-- RECORDS FOR THE TASK follows --

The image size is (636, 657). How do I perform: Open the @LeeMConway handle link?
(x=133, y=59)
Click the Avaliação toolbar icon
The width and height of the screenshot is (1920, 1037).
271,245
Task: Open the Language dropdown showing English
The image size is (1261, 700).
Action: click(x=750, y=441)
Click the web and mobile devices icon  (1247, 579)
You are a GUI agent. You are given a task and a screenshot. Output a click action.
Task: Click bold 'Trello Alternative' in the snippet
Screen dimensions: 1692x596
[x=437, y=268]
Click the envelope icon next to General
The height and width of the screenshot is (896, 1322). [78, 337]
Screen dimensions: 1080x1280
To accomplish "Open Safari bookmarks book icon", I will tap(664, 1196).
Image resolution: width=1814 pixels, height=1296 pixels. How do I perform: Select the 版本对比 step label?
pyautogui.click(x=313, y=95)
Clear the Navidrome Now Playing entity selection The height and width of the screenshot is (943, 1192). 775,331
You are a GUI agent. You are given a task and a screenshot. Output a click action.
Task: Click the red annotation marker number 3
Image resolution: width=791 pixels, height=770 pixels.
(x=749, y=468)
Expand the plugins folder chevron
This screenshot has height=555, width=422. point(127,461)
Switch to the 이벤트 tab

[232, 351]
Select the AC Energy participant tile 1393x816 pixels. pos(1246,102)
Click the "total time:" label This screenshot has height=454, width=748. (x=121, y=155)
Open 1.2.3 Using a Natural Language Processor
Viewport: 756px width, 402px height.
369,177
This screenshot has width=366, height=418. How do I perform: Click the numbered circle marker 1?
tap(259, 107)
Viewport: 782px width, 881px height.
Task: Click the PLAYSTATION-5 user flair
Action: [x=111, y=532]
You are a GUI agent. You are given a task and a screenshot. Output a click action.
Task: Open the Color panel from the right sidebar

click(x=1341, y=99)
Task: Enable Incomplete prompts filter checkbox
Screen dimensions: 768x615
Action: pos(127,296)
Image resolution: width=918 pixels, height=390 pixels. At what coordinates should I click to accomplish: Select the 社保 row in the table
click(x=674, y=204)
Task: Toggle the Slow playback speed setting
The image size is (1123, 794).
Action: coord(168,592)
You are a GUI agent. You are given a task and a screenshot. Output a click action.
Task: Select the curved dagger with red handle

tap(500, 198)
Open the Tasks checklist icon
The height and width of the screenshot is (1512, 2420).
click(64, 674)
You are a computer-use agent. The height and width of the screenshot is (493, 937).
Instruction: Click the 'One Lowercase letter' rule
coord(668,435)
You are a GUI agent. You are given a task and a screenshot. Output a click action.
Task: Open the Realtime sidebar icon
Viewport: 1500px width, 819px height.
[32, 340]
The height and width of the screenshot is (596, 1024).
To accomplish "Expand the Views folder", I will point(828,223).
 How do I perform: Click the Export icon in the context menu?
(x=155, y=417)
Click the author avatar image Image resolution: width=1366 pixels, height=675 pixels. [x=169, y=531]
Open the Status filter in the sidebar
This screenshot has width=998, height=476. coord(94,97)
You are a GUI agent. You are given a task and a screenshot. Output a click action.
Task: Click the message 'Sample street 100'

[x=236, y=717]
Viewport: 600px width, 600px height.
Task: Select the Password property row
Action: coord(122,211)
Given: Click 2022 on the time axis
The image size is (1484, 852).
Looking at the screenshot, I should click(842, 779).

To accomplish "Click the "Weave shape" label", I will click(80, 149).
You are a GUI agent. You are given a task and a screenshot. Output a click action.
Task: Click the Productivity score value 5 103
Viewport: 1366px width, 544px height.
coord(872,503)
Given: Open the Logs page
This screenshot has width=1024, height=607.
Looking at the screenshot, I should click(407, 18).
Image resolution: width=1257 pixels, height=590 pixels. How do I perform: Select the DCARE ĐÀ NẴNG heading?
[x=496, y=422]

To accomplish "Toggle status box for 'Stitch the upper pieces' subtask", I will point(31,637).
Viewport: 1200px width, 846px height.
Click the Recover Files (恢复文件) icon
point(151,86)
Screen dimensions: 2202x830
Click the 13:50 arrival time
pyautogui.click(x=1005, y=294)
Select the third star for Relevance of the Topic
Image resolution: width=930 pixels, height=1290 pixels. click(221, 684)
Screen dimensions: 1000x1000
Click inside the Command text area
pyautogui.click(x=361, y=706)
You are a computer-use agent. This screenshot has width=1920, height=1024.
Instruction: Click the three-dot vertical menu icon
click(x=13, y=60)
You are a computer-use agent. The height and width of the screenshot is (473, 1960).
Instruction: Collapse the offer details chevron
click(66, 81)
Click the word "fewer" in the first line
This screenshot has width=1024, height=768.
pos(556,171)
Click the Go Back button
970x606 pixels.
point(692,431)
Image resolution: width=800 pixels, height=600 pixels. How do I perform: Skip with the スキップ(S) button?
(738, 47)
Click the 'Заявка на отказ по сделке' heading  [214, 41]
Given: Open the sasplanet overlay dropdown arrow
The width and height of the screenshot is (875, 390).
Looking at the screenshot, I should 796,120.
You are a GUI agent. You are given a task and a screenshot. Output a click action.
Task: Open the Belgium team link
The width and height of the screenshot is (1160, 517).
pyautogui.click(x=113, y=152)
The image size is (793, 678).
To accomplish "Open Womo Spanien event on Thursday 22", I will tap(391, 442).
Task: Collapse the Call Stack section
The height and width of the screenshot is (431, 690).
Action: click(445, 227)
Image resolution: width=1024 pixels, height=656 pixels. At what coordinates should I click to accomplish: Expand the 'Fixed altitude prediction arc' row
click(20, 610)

-- RECORDS FOR THE TASK concluded --

**ASSIGNED TASK**
Your task is to restate, word for word, the lines from the beginning of the records to the line with "Click the web", inclusive.

**SOLUTION TO THE PROBLEM**
The image size is (636, 657). How do I perform: Open the @LeeMConway handle link?
(x=133, y=59)
Click the Avaliação toolbar icon
The width and height of the screenshot is (1920, 1037).
271,245
Task: Open the Language dropdown showing English
The image size is (1261, 700).
Action: click(x=750, y=441)
Click the web and mobile devices icon  (1247, 579)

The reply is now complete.